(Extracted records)
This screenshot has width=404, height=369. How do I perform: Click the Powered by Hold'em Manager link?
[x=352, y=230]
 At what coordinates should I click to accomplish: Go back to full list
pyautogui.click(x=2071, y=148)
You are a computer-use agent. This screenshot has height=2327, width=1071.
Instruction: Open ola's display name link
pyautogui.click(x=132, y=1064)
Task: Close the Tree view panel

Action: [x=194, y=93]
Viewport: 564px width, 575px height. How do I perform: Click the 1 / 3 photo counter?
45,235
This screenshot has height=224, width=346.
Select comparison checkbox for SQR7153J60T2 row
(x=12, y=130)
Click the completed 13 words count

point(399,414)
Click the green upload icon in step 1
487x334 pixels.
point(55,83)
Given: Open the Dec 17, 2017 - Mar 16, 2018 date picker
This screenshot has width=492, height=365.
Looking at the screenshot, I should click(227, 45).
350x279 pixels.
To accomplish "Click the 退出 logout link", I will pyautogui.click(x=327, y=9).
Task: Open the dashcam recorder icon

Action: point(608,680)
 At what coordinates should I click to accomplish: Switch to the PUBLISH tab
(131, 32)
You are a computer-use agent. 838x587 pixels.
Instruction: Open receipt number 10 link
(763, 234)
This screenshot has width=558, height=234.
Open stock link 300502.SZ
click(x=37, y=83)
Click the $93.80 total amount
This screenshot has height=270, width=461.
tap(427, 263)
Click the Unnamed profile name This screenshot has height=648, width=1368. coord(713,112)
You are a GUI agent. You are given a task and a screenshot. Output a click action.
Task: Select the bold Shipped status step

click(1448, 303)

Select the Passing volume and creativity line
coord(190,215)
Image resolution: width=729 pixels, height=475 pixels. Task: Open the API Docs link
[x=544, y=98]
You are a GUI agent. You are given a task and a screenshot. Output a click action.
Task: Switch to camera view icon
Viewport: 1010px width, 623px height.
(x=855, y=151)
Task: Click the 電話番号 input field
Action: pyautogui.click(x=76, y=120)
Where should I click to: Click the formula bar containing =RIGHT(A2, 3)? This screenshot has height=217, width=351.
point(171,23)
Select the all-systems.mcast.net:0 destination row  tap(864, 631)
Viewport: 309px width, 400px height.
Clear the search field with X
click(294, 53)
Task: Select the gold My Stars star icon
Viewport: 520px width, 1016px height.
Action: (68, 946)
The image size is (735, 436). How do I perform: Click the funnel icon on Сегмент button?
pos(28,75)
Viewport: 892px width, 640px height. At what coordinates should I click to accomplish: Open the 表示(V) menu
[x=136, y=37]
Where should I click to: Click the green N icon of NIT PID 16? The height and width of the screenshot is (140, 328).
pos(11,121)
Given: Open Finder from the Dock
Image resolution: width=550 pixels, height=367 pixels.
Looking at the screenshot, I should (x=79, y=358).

** Task description **
Copy out every record above exactly as written.

** Reply to the exercise **
This screenshot has width=404, height=369. How do I perform: Click the Powered by Hold'em Manager link?
[x=352, y=230]
 At what coordinates should I click to accomplish: Go back to full list
pyautogui.click(x=2071, y=148)
You are a computer-use agent. This screenshot has height=2327, width=1071.
Instruction: Open ola's display name link
pyautogui.click(x=132, y=1064)
Task: Close the Tree view panel

Action: [x=194, y=93]
Viewport: 564px width, 575px height. How do I perform: Click the 1 / 3 photo counter?
45,235
This screenshot has height=224, width=346.
Select comparison checkbox for SQR7153J60T2 row
(x=12, y=130)
Click the completed 13 words count

point(399,414)
Click the green upload icon in step 1
487x334 pixels.
point(55,83)
Given: Open the Dec 17, 2017 - Mar 16, 2018 date picker
This screenshot has width=492, height=365.
Looking at the screenshot, I should click(227, 45).
350x279 pixels.
To accomplish "Click the 退出 logout link", I will pyautogui.click(x=327, y=9).
Task: Open the dashcam recorder icon

Action: point(608,680)
 At what coordinates should I click to accomplish: Switch to the PUBLISH tab
(131, 32)
You are a computer-use agent. 838x587 pixels.
Instruction: Open receipt number 10 link
(763, 234)
This screenshot has width=558, height=234.
Open stock link 300502.SZ
click(x=37, y=83)
Click the $93.80 total amount
This screenshot has height=270, width=461.
tap(427, 263)
Click the Unnamed profile name This screenshot has height=648, width=1368. coord(713,112)
You are a GUI agent. You are given a task and a screenshot. Output a click action.
Task: Select the bold Shipped status step

click(1448, 303)

Select the Passing volume and creativity line
coord(190,215)
Image resolution: width=729 pixels, height=475 pixels. Task: Open the API Docs link
[x=544, y=98]
You are a GUI agent. You are given a task and a screenshot. Output a click action.
Task: Switch to camera view icon
Viewport: 1010px width, 623px height.
(x=855, y=151)
Task: Click the 電話番号 input field
Action: pyautogui.click(x=76, y=120)
Where should I click to: Click the formula bar containing =RIGHT(A2, 3)? This screenshot has height=217, width=351.
point(171,23)
Select the all-systems.mcast.net:0 destination row  tap(864, 631)
Viewport: 309px width, 400px height.
Clear the search field with X
click(294, 53)
Task: Select the gold My Stars star icon
Viewport: 520px width, 1016px height.
Action: (68, 946)
The image size is (735, 436). How do I perform: Click the funnel icon on Сегмент button?
pos(28,75)
Viewport: 892px width, 640px height. At what coordinates should I click to accomplish: Open the 表示(V) menu
[x=136, y=37]
Where should I click to: Click the green N icon of NIT PID 16? The height and width of the screenshot is (140, 328).
pos(11,121)
Given: Open Finder from the Dock
Image resolution: width=550 pixels, height=367 pixels.
Looking at the screenshot, I should (x=79, y=358).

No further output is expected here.